Volunteers are referred to as advocates, because ``advocacy in its true spirit is mutual, respectful. It speaks more to what we do, more to an image of moving forward,'' Russell said.
A CLIENT is called a ``victim-survivor'' because ``victim'' has a negative connotation, while ``survivor'' is more positive and implies healing, said Russell.
Advocates encourage victims to file police reports, but they never force them. ``They want to put control back into the victim's life,'' she said.
The organization also offers educational programs to community and campus groups.
``Prevention,'' said Russell, ``is not a real thing. There are no easy answers. But we can make the subject a little less horrible, let people know that we exist to provide support.''
Sexual assault is steeped in so many myths, Russell said. People tend to equate it with ``strangers jumping out of bushes, when in fact 75 percent of all reported rape cases occur between people who know each other.''
THE RVSS board of directors comprises 15 members, including community and university people, and representatives from the Lawrence and Kansas University police departments and the Douglas County district attorney's office.

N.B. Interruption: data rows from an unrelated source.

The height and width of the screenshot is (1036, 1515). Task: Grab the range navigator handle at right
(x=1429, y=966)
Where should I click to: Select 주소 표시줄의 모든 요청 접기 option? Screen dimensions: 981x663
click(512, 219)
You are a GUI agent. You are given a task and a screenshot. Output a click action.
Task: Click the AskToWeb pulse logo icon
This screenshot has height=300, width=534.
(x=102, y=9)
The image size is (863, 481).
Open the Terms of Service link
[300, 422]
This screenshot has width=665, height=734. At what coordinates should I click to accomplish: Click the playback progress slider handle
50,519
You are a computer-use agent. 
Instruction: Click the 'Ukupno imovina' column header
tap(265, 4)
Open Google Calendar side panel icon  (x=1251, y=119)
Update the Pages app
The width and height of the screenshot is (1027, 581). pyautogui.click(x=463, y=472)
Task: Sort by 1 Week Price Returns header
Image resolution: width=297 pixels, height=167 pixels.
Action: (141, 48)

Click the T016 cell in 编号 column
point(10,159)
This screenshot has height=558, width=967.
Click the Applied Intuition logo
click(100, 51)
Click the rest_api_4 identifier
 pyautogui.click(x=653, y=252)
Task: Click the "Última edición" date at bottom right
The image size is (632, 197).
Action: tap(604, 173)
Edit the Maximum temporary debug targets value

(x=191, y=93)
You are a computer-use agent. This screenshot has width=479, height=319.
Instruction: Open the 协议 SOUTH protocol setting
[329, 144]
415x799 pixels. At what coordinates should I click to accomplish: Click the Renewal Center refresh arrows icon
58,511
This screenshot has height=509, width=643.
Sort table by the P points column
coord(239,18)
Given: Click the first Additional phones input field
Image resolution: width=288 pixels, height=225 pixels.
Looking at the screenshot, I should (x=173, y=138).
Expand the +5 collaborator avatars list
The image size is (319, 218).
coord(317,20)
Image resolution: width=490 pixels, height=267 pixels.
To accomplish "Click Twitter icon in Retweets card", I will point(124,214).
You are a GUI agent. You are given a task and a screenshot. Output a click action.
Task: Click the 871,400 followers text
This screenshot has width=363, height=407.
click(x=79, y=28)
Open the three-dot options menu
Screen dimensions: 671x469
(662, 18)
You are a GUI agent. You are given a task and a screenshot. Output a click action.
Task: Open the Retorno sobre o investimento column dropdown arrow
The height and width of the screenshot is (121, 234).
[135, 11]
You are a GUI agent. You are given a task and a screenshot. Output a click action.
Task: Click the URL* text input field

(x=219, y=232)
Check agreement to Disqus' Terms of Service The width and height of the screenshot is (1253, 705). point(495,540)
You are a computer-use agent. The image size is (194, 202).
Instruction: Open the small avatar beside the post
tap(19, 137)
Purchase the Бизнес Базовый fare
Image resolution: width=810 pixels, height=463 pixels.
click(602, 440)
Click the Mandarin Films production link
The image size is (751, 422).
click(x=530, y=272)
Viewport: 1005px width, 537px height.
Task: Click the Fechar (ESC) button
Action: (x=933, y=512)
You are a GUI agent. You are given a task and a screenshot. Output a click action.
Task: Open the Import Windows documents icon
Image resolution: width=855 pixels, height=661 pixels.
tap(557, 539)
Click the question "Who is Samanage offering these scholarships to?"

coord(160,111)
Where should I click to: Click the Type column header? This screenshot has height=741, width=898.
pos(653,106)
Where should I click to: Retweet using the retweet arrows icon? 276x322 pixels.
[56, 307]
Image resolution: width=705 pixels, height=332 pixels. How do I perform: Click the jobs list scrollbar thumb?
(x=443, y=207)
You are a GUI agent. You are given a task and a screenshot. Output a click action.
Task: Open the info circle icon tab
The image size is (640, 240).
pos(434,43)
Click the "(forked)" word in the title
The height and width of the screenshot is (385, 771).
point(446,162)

``All our officers are encouraged to carry and distribute RVSS resource material,'' said Burdel Welsh, community service officer for the KU police.
``Victims are often reluctant to talk to a male officer, and the RVSS provides a buffer between the police and the victim,'' said Sgt. Dan Affalter of the Lawrence Police Department. ``They never violate a confidence and are very protective of the victim.''
The most important thing, said Affalter, is that the victim needs to talk to someone. ``Lots of people try to handle it alone, and they find they just can't do it.''
RVSS RECEIVES financial support from the United Way, the Kansas University Student Senate, the Crime Victim's Assistance Program and private donations. The United Way allocation is $12,555 from the current fund drive.
``Visibility is our challenge for the '90s,'' said Russell. ``We get immense support from many people, but we need more. We need to make sure we're going to be here next year.''
RVSS advocates are on call 24 hours a day, seven days a week, for crisis information. Advocates may be reached by dialing the KU information center, 864-3506, or by calling Headquarters Inc., 841-2345.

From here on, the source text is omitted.